Three Reasons 15-Year-Old Yulia Lipnitskaya Could Shock The World

If you'd asked the figure skating hivemind before the Olympics to bet on the results of the ladies competition, 90 percent of the money would have gone on defending Olympic champion Yuna Kim. Kim, the South Korean superstar who cleaned up in Vancouver with a record-high score, has long been considered the reigning queen of figure skating, challenged only the 2010 silver medalist, Japan's Mao Asada. That all changed last week.

At the inaugural Olympic team skating competition, 15-year-old Russian phenom Yulia Lipnitskaya delivered two technically excellent, appropriately dramatic, and exceptionally high-scoring programs, officially transcending rising star status to move squarely into the ranks of the elite.
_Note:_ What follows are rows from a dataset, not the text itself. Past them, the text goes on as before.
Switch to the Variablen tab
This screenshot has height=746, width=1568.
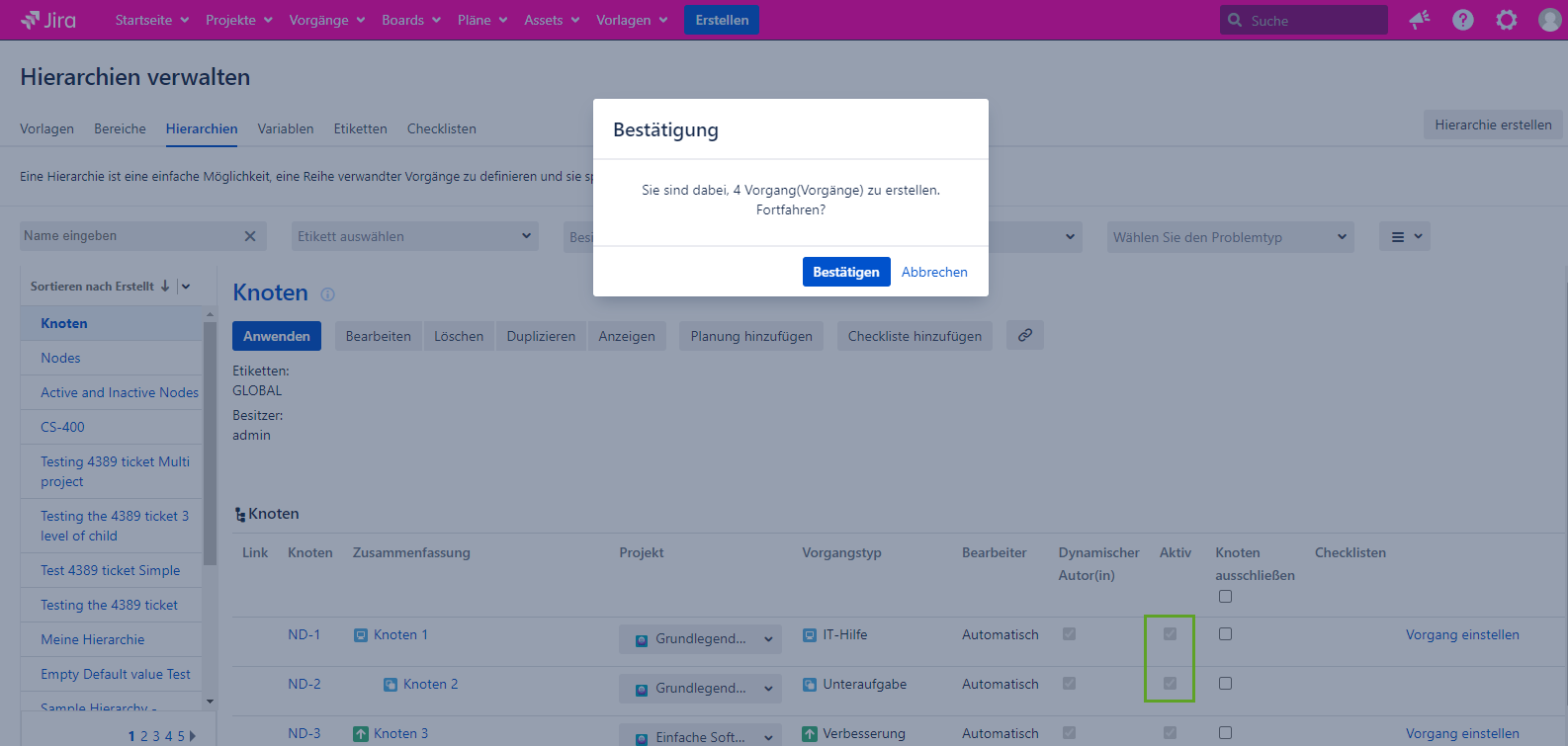286,128
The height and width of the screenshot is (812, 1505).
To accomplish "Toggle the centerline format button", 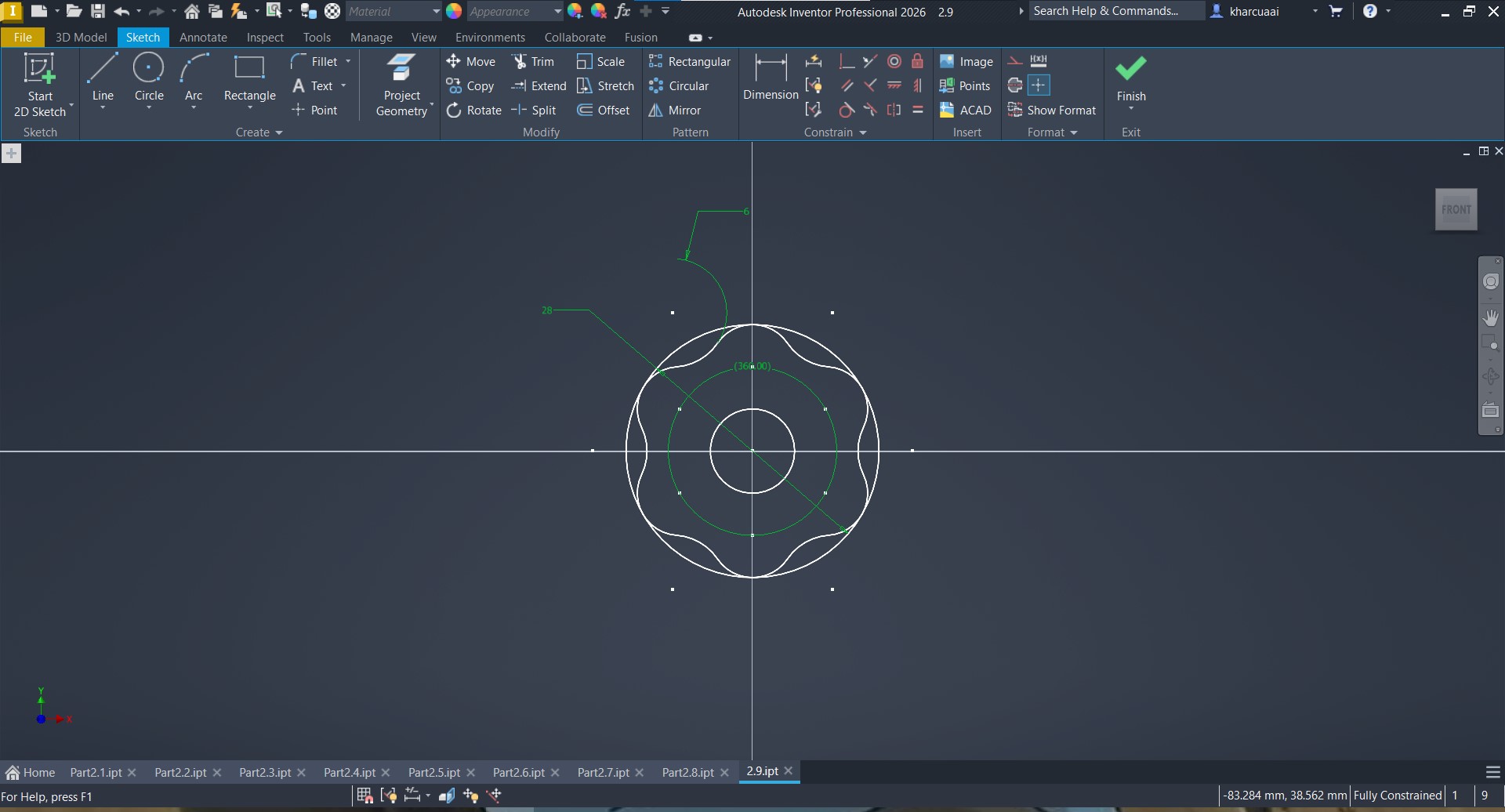I will [x=1015, y=85].

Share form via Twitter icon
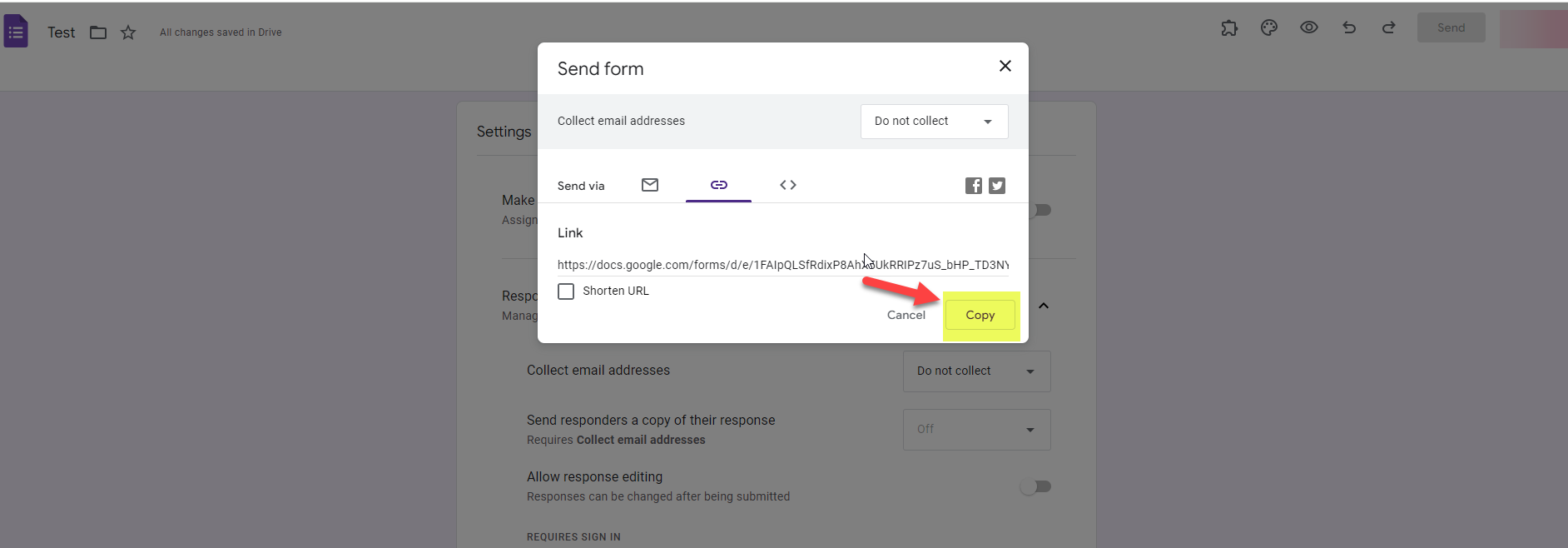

Is it too soon for Lipnitskaya's moment? Well, she's very young, and she's only been competing on the senior level for a year. But judging from the history of the sport, it would be foolish to dismiss the Olympic potential of a dark-horse teenage jumping machine. See: Oksana Baiul, Sarah Hughes, and Tara Lipinski, who was just two days younger than Lipnitskaya will be when medals are decided. Look, I am not a gambling woman (because I'm a freelance writer covering Olympic figure skating, and subsequently broke as hell), but you can bet your ass Yulia's going to make Yuna work for Olympic Gold. And she's got a good shot at winning it.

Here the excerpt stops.